There is no evidence that banning cell phone use while driving is effective, according to a recent report by the Governor’s Highway Safety Association. The report also reveals that hands-free phones are no less dangerous.
However, it is still recommended that states enact these bans. As of now, 34 states have banned texting while driving and 9 states have banned all drivers from using handheld phones while driving.
As distracted driving accidents have become an epidemic on U.S. roadways, cell phones are to blame for the majority of distractions. In fact, two-thirds of drivers have reported using a cellphone while driving. However, distractions can range from eating to applying makeup – cell phones are just the biggest issue among all distracting activities.
What is distracted driving?
Distracted driving is when the driver of a vehicle is engaging in behavior that takes attention away from the road.
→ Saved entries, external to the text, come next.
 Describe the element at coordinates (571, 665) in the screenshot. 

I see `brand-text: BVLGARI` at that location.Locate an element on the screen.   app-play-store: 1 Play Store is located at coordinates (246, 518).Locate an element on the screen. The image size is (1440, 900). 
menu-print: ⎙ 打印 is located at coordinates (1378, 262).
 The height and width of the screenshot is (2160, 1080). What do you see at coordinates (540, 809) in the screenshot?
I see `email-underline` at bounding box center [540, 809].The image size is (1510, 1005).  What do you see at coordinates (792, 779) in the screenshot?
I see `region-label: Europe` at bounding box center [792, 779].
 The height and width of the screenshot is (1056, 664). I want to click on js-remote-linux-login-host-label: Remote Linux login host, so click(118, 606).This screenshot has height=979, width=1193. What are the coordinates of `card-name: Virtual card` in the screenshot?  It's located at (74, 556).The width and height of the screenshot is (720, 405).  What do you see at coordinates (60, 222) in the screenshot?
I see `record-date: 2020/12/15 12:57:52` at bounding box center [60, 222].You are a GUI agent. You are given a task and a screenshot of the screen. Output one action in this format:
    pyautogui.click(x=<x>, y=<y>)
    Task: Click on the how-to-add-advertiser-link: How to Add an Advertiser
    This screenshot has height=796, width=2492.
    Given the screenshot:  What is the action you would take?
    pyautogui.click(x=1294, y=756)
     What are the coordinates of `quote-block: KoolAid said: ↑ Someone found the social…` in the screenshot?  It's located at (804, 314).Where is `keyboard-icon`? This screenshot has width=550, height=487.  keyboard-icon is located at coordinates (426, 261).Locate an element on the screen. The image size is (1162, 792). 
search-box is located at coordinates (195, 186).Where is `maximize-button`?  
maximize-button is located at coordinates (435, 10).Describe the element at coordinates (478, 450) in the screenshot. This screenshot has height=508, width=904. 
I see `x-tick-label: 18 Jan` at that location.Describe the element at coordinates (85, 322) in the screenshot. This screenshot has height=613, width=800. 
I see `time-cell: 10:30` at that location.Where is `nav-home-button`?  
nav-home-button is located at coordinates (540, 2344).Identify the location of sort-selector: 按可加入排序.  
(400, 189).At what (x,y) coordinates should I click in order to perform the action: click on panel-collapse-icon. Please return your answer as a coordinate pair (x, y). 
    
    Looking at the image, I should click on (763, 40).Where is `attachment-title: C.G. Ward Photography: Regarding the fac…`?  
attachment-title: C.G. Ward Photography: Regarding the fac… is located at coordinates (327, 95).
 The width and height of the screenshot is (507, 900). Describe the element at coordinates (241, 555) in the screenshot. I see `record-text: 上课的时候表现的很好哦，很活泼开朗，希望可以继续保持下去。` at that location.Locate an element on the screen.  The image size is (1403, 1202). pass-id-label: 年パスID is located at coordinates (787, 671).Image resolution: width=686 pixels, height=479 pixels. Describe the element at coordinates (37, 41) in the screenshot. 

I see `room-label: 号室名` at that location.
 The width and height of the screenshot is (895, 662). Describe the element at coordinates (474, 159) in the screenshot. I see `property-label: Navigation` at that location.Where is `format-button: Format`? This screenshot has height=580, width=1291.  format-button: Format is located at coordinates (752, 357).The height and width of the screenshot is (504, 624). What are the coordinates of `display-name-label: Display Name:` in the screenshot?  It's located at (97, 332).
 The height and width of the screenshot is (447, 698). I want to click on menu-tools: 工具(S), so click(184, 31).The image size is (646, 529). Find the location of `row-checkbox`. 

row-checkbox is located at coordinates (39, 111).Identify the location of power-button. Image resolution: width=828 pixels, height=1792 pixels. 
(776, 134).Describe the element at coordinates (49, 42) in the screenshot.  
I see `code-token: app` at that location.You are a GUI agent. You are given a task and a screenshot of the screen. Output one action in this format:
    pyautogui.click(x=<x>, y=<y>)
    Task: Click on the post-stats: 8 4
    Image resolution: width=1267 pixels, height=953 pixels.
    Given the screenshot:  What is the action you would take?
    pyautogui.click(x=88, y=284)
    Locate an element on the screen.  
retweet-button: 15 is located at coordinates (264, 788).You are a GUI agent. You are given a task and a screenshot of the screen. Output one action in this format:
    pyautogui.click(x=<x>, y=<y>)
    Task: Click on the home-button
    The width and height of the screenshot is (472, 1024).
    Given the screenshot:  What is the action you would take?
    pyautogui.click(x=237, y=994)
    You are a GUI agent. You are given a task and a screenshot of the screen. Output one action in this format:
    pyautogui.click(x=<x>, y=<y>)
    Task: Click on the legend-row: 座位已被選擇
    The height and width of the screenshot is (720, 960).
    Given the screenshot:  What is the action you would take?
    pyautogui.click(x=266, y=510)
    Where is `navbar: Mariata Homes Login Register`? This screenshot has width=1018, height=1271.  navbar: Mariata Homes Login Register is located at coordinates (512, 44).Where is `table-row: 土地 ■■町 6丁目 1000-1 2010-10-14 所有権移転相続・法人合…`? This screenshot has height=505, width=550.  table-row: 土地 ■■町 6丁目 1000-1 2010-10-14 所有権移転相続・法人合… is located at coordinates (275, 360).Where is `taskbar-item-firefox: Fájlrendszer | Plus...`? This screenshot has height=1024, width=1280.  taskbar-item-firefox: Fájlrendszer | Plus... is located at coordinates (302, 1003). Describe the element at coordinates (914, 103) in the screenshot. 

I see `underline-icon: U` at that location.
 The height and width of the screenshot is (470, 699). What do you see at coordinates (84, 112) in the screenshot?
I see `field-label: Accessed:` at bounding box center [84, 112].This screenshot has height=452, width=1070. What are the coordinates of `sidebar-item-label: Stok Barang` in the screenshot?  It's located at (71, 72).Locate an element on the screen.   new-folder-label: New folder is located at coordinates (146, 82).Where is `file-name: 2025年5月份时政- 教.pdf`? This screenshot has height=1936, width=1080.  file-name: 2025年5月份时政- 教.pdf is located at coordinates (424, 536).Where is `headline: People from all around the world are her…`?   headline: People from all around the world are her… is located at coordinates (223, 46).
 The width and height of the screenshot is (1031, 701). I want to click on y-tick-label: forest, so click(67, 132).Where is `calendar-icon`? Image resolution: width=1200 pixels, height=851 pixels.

Using a GPS, reading directions, talking to passengers and changing the music are other forms of distracting driving behavior.
There statistics out there that prove texting while driving makes a driver 23 percent times more likely to cause an accident – drunk drivers are 7 times more likely.
Research suggests that 80 percent of traffic deaths could be a result of distracted driving.
10 Tips to Avoid Distractions While Driving
- In general, you know what distracts you. Avoid any of these activities.
- Turn cell phone off before getting behind the wheel.
- If you need to make a call, pull over.
- Do not text, read email or play with your phone apps while driving.
- Program your GPS or read directions before you leave.
- Set up a specialized message to tell callers that you are driving and that you will get back to them as soon as possible.
- Secure pets before you drive.
- Do not argue or have serious conversations with passengers while driving.
- Ask a passenger to make a call for you if the call can’t wait.
- Become familiar with the state and local laws before you get in the car.
Distracted Driving Accident Statistics
The federal government estimated that by 2007 11 percent of drivers were talking on their phones at any given time. Harvard University researchers have estimated that drivers using cell phones are causing more than 2,500 or more fatal crashes a year and more than 500,000 injury accidents annually. In 2008, distracted driving motor vehicle accidents killed nearly 6,000 Americans.